=== Job A ===
Please transcribe the listing from the line containing "The width and height of the screenshot is (1568, 709)." through the end of the listing, both ends included, and leave the pictures out of your copy.
### Text block
In April, we released the new run Activity Page view. As part of this effort we spoke to many of you and incorporated your needs and experiences as runners into this new view. Get more background about this effort and redesign here.
Since then, we’ve been working hard to address your suggestions, feedback and concerns surrounding the new run Activity Page view. We really appreciate your help and collaboration as we work to make Strava Run an awesome experience.
Moving Time for Web and Mobile: We have fine-tuned the resting and moving time for runners and calculate moving time in two ways:
Strava will detect when you are resting and will automatically pause your run. Your Resting Time will be removed from your Moving Time so that your pace is as accurate as possible. Runners who run in urban settings (that stop often at intersections) will likely see this improvement the most.
- If you choose to pause your run activity manually on your Garmin watch, we will honor that choice and represent your Moving Time according to the time and pace shown on your GPS device.
######
=== Job B ===
In the Strava run update, which things sent by runners does the team say it has worked to address since April?
### Listing
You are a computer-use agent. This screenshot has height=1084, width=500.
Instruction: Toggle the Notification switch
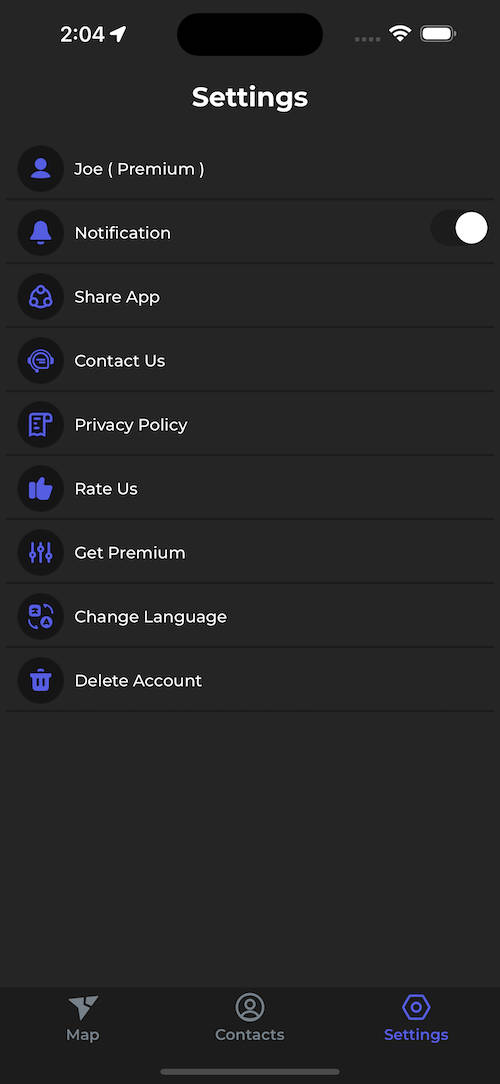coord(460,228)
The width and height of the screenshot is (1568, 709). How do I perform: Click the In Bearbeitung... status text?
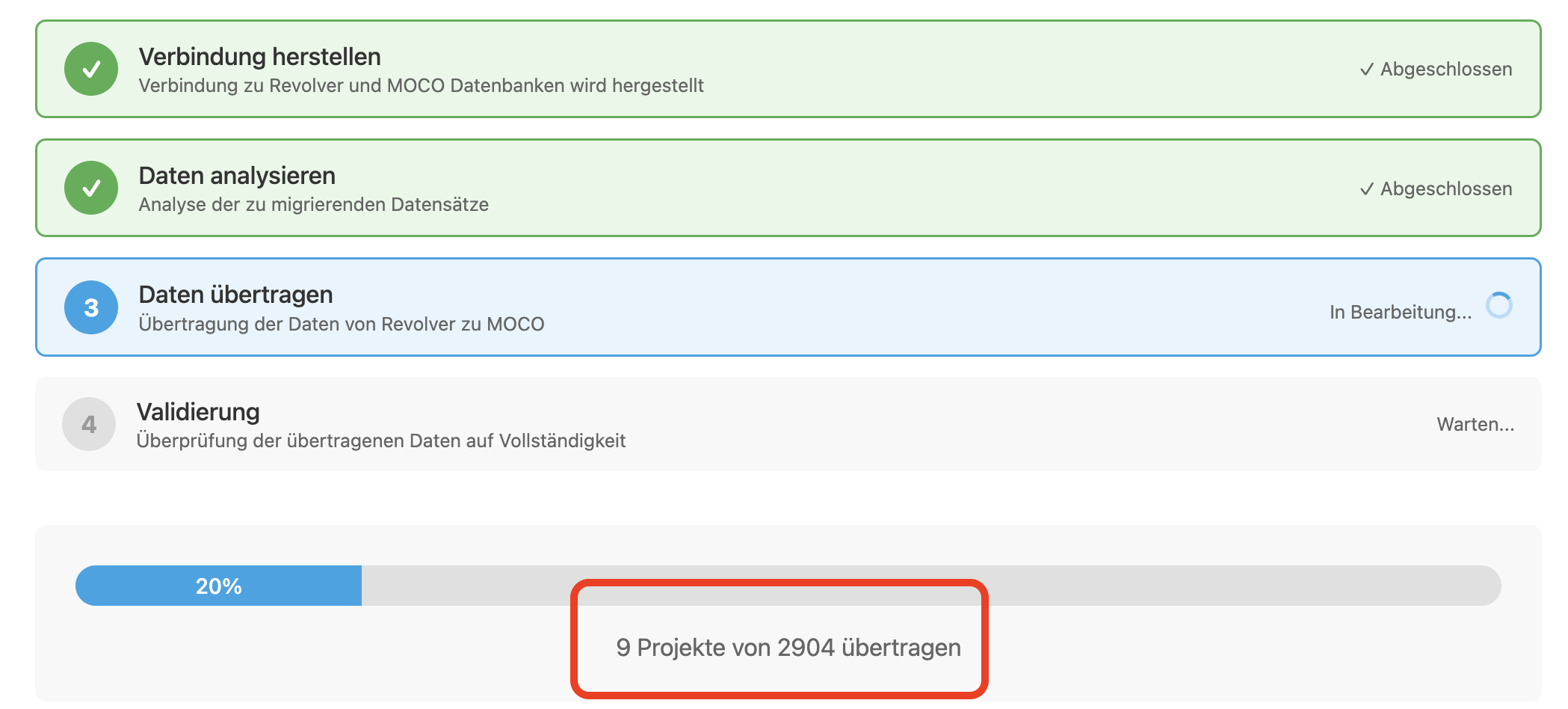point(1400,312)
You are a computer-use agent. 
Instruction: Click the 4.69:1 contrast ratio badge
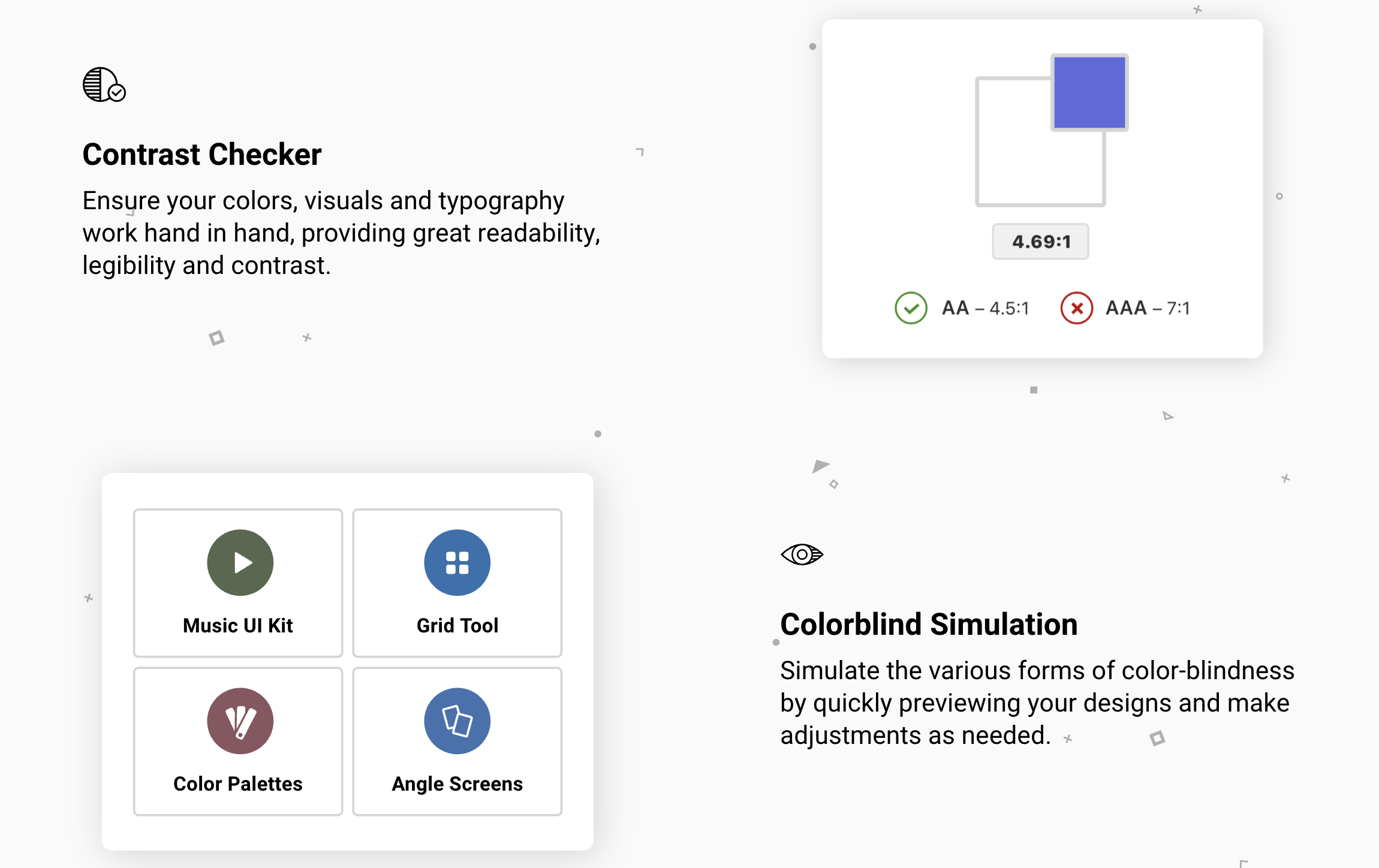(1040, 242)
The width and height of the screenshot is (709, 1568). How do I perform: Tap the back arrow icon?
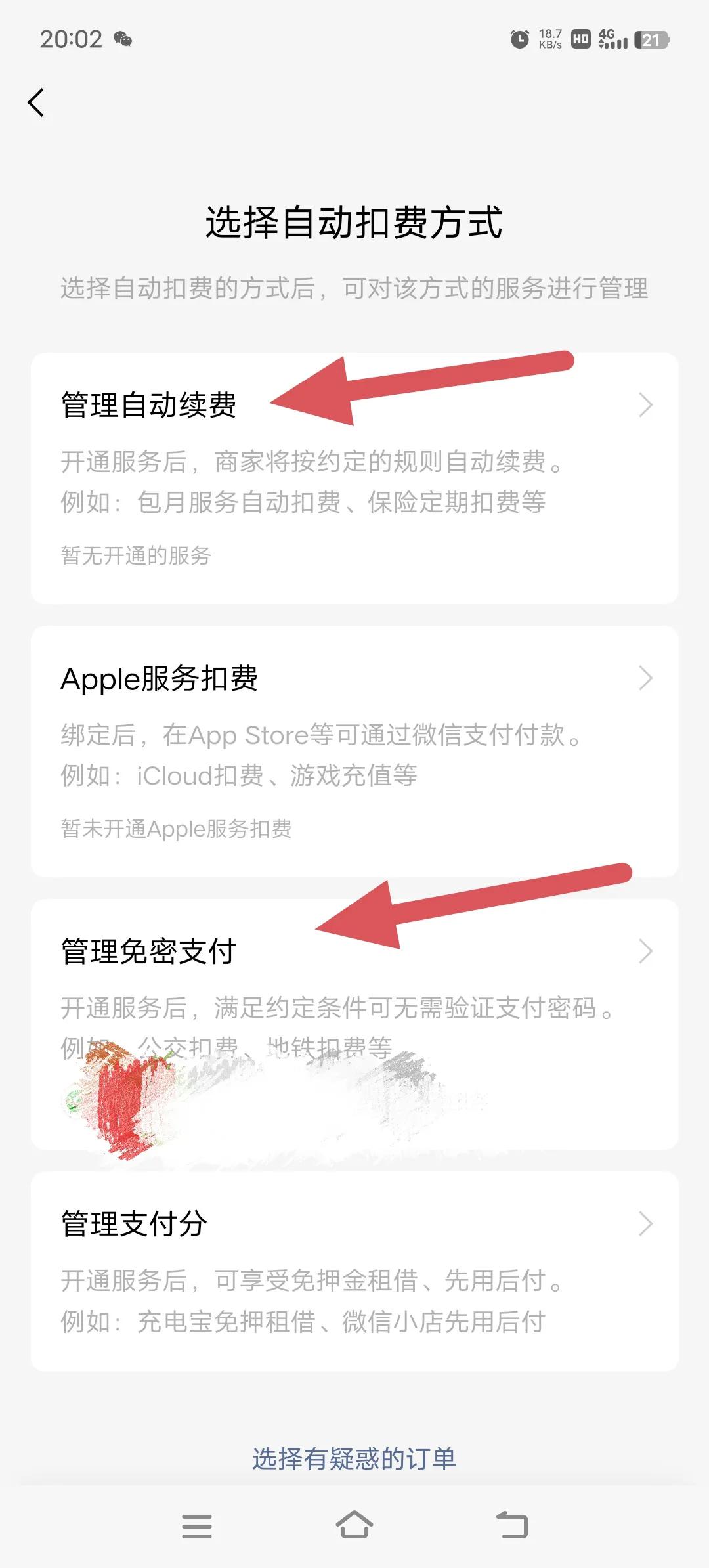click(x=36, y=102)
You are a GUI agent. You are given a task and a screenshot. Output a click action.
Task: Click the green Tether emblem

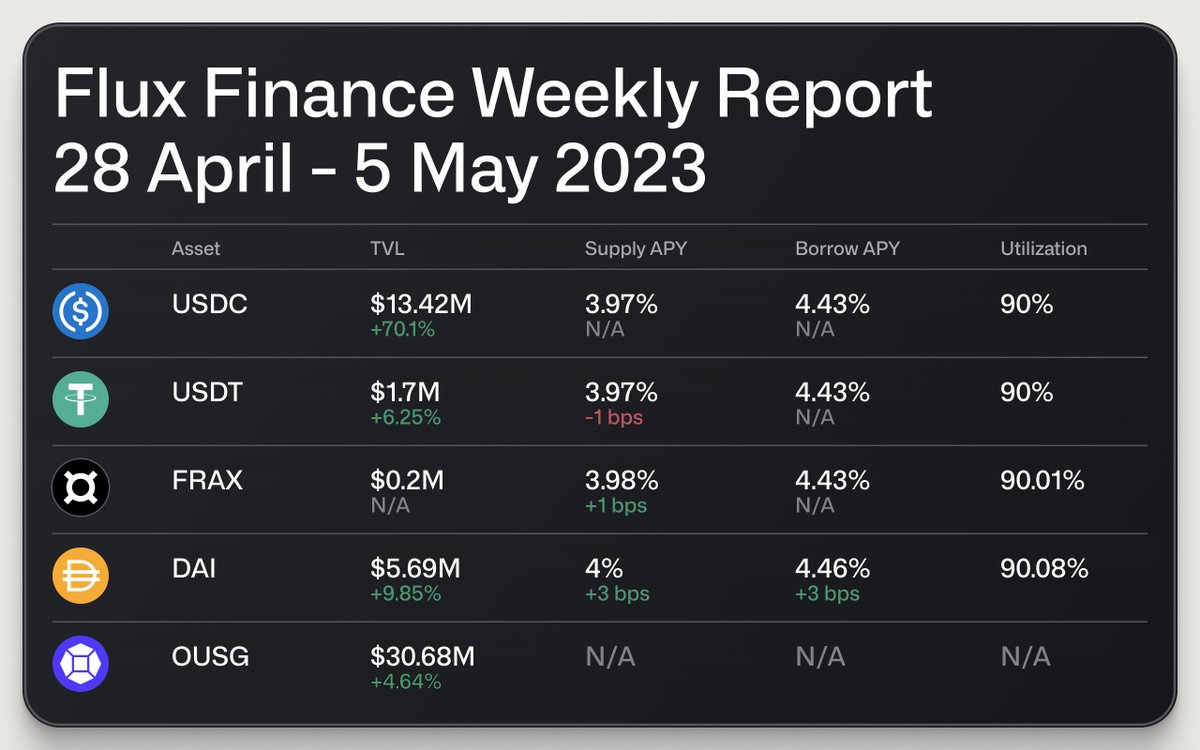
######
=== Answer A ===
The width and height of the screenshot is (1568, 709). How do I perform: Click the In Bearbeitung... status text?
point(1400,312)
You are a computer-use agent. 
Instruction: Click the 4.69:1 contrast ratio badge
(1040, 242)
The width and height of the screenshot is (709, 1568). How do I perform: Tap the back arrow icon?
click(x=36, y=102)
You are a GUI agent. You are given a task and a screenshot. Output a click action.
Task: Click the green Tether emblem

=== Answer B ===
- suggestions
- feedback
- concerns